It was late in the summer of 2013, right in the middle of that year of adventure we had. We were cohousing and our house was brimming with life. We shared a farm business with them, attended 3 markets a week, ran microgreen deliveries twice a week, had our first CSA, juggling day jobs and little kids and animals and housework all the while. I was also dealing with my post-concussive symptoms and struggling to keep my head above water. Anyway, right in the middle of that summer we had some new friends over for dinner, a couple we met at market. One of them spoke passionately about farming and all their plans, but the other had a bit of a reserved look on his face and he casually said “I’m a homesteader, not so much a farmer.”
I remember cocking my head to the side and feeling that internal quieting that happens when I feel I’m meant to pay attention to something. I don’t even know if I thought much about it at the time- it was more like I stuck a post-it on that moment, a tab to come back to. And come back to it, I have. I mean, I guess I knew these varied categories existed, but I was young and so swept up in it all. It’s as if I hadn’t fully realized you could make that distinction, and I hadn’t thought about why you would. We were trying to make a big change here and save our crumbling food ways and communities. We had to feed people, work hard, reclaim the land for people and animals and resist those who seek to exploit them! And so “farmer” seemed to me to be the obvious next step beyond “gardener” if you wanted to make a life out of such work.
That year was amazing and enriching but energetically and emotionally unsustainable. Just because you can vision and pull something off doesn’t mean it serves. We were so busy we didn’t have much time to evaluate. We would laugh on days we had no energy left to cook the food we’d grown, and we’d pile our fresh microgreens on top of delivery pizza. It was a sweet time, one I look back on with a lot of fondness and gratitude.
As time has gone by, my perspectives on this work and the problems we face have become more complicated and yet simultaneously simpler. It’s my theory, summed up, that if we don’t heal our own personal relationship with the land, we won’t have the insight needed to heal the larger systems. I think we are deliciously personal and intimate and short-sighted creatures, and this is our great strength as well as our downfall. The proof is right in front of us. We mostly care but we can’t figure out how to fix it. How can we make amends to something we don’t even know or have never talked to? How can we learn to respect a living system that we still insist on objectifying? Organic farming was so sexy on paper- swooping in with our notepads and our seed packets and best plans, our sun-kissed skin and the perpetual dirt under our fingernails. Feeding people! Reclaiming the land! It was a start at connecting, surely. But it was still a divide and conquer kind of gig. And I’m done with that. It’s not the right relationship for me.

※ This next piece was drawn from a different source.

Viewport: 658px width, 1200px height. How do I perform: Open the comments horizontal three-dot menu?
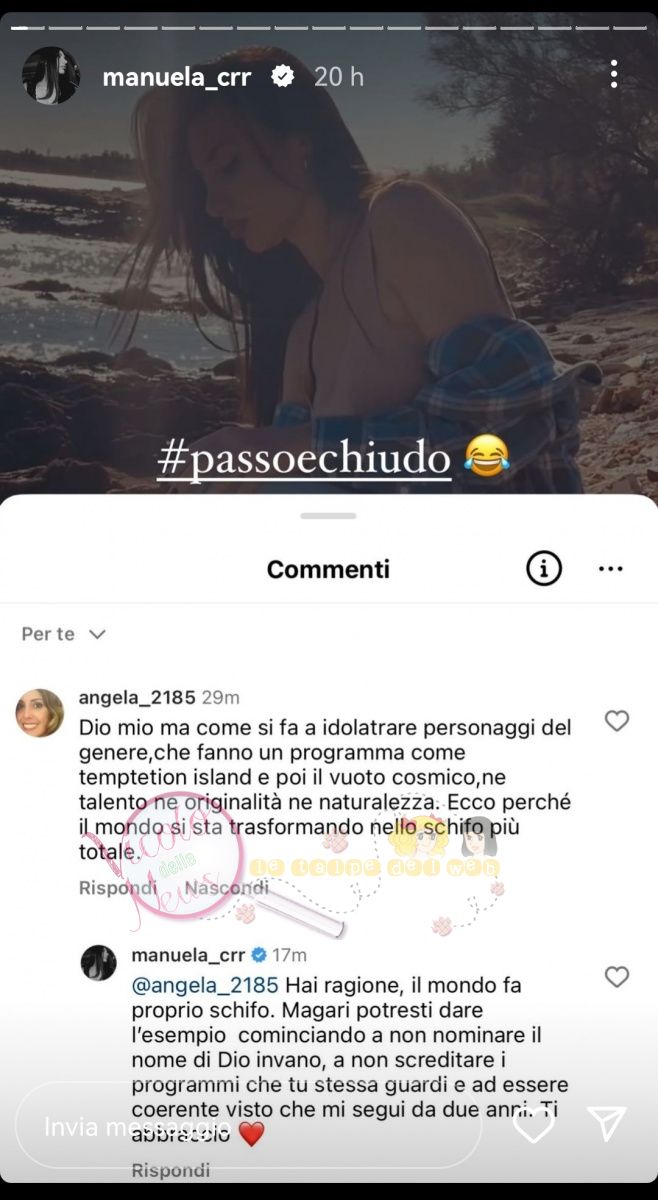coord(611,569)
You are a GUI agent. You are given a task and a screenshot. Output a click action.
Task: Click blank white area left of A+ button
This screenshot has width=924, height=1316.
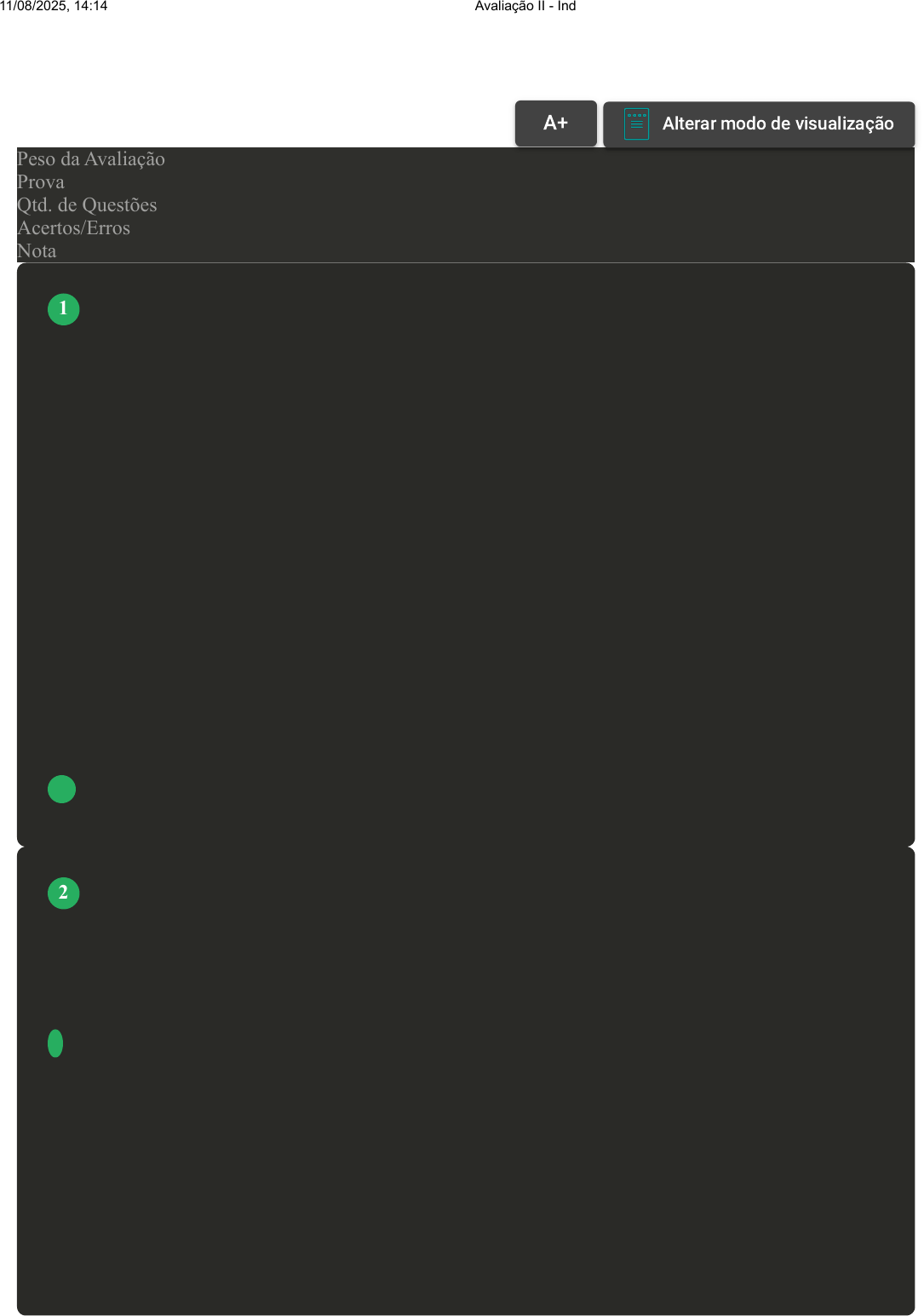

I have more to say but am short on time. I’ll leave it mostly there, though. I keep getting hit with the realization that so much of my work/play/life now is all about showing up, doing the work that needs doing, and intentionally finding the warmth and nourishment inside of it. That ends up meaning I still have that dirt under my fingernails, although less conventionally defined “achievements” to show for it all. Sometimes I feel like I never stop cooking, I’m thinking about my kids and animals and everything I am loving most hours of the days, and I can never seem to keep the floors clean. I’m loving it, truly, but it also plunges me into existential crises every now and then. Sometimes I get scared I’m missing out, but then when I opt back into “the world” it feels frenetic and distracted and disconnected. I do wish for more ways to solidify community in these efforts, that has been something hard to tap into with the kind of consistency and familiarity that I crave in relationships. But the relationships I do have feel good and call me into them, I’m never bored and never stop learning. I’m always plunging into projects and flipping through books. My daily life is so good right now, when I’m not succumbing to self-pity! Ha. But seriously.
Vera just turned 10. TEN. Talk about existential crises. She’s amazing, though. The other day Jeff and I were talking about how paycheck to paycheck we are and how to use the few dollars left before payday, and Vera overheard and said “I have 37 dollars. Take that.” I chuckled and thanked her but declined, telling her that money is for her to use, we can get by. She looked at me with furrowed brows and said “But mom, you can really take it. I want you to if you need it. What is money for, anyway?”
She’s just really great, and it’s strange to see my baby so grown up, but simultaneously really gratifying to see how whole she is, how kind and wise and creative. We watch movies together now that we *both* like. We talk about life, she asks me big questions and I answer them honestly. She still snuggles me but she comes up to my chin and her bony elbows are danger. It’s a sweet time between us, and I’m cherishing it.